#### Required task
Please pick out each line in the records that contains the word "dimensions" and copy those lines.

#### Supplied data

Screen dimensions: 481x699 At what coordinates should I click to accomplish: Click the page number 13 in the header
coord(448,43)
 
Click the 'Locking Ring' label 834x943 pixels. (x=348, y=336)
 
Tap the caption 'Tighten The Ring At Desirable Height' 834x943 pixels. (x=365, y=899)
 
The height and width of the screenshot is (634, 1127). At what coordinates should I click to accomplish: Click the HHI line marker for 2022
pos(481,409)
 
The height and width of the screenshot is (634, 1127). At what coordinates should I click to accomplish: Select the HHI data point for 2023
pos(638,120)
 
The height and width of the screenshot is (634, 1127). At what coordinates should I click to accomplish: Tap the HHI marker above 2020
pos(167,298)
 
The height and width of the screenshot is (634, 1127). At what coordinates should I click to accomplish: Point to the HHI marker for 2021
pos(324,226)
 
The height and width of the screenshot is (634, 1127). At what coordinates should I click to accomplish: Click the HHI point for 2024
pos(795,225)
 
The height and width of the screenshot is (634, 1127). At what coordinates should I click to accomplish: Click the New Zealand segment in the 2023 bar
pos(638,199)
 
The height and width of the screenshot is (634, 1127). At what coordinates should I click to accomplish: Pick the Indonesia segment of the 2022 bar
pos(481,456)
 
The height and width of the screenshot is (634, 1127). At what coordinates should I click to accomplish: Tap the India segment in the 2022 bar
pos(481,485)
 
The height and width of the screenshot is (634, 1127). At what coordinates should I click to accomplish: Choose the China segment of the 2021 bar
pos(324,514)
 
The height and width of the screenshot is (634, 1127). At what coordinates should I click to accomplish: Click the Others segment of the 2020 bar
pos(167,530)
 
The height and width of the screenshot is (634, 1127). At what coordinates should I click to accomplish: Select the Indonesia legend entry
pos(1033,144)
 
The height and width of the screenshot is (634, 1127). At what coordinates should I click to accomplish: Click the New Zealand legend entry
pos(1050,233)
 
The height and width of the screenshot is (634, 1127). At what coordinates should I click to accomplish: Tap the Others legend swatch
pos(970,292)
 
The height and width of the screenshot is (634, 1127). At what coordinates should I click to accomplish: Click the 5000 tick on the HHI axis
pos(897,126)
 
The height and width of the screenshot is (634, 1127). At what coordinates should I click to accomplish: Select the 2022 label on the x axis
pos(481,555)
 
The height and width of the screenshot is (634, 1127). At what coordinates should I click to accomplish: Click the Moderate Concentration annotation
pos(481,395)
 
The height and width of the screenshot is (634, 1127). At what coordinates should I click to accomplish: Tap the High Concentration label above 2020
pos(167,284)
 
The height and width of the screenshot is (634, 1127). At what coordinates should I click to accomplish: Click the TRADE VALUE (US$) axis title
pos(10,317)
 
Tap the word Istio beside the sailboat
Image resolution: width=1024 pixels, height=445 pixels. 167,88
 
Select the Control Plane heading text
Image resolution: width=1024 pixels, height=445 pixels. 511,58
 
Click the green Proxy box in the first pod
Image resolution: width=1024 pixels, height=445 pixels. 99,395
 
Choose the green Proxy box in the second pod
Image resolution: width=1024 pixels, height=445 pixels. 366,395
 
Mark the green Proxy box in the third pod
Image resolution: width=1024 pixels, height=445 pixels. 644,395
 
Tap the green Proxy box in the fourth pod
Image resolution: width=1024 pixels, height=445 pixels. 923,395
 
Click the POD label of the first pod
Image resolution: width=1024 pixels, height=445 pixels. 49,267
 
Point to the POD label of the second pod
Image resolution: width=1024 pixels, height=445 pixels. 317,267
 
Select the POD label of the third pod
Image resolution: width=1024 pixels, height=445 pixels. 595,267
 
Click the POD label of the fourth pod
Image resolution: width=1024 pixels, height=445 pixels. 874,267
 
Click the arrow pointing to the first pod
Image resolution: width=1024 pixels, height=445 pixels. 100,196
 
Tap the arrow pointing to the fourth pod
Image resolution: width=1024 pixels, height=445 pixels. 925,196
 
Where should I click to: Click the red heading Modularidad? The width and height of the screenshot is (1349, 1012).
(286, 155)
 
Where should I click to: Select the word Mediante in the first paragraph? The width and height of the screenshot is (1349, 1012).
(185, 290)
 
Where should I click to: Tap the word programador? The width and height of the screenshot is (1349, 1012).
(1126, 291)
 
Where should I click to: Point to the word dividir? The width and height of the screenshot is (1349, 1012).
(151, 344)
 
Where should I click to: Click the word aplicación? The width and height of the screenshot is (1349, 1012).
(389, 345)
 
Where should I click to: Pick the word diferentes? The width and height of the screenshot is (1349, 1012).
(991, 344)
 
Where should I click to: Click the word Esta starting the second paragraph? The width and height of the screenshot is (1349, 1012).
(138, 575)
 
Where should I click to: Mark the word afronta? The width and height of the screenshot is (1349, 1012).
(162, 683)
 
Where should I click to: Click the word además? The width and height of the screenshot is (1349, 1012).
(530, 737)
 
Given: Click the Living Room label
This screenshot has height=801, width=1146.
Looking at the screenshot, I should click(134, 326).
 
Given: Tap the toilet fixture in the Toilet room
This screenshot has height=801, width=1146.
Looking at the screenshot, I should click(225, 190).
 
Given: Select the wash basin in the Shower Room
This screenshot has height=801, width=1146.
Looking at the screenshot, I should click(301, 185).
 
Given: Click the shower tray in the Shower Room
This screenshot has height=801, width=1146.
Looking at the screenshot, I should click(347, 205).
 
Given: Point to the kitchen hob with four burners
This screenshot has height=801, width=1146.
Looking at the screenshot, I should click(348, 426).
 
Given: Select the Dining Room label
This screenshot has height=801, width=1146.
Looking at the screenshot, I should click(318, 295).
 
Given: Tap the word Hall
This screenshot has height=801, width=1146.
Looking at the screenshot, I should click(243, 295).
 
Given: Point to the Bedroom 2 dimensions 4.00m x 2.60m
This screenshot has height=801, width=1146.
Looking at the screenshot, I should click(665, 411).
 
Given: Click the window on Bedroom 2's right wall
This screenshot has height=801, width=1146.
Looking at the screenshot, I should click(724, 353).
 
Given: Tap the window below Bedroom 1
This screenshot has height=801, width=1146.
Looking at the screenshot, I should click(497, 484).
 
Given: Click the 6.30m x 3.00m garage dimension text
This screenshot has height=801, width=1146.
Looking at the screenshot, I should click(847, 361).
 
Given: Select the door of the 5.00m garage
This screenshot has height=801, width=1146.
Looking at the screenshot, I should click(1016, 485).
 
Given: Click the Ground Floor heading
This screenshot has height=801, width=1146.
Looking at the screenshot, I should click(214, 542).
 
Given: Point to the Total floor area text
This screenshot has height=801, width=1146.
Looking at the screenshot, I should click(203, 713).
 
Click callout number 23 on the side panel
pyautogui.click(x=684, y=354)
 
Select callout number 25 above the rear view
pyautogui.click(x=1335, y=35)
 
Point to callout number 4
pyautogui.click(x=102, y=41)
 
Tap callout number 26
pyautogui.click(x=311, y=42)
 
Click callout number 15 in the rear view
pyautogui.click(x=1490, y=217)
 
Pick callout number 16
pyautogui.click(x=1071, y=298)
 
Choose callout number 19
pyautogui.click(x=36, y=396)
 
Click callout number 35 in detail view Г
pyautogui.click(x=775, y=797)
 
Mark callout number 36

#### Response to the exercise
Screen dimensions: 481x699 At what coordinates should I click to accomplish: Click the page number 13 in the header
Given: Point to the Bedroom 2 dimensions 4.00m x 2.60m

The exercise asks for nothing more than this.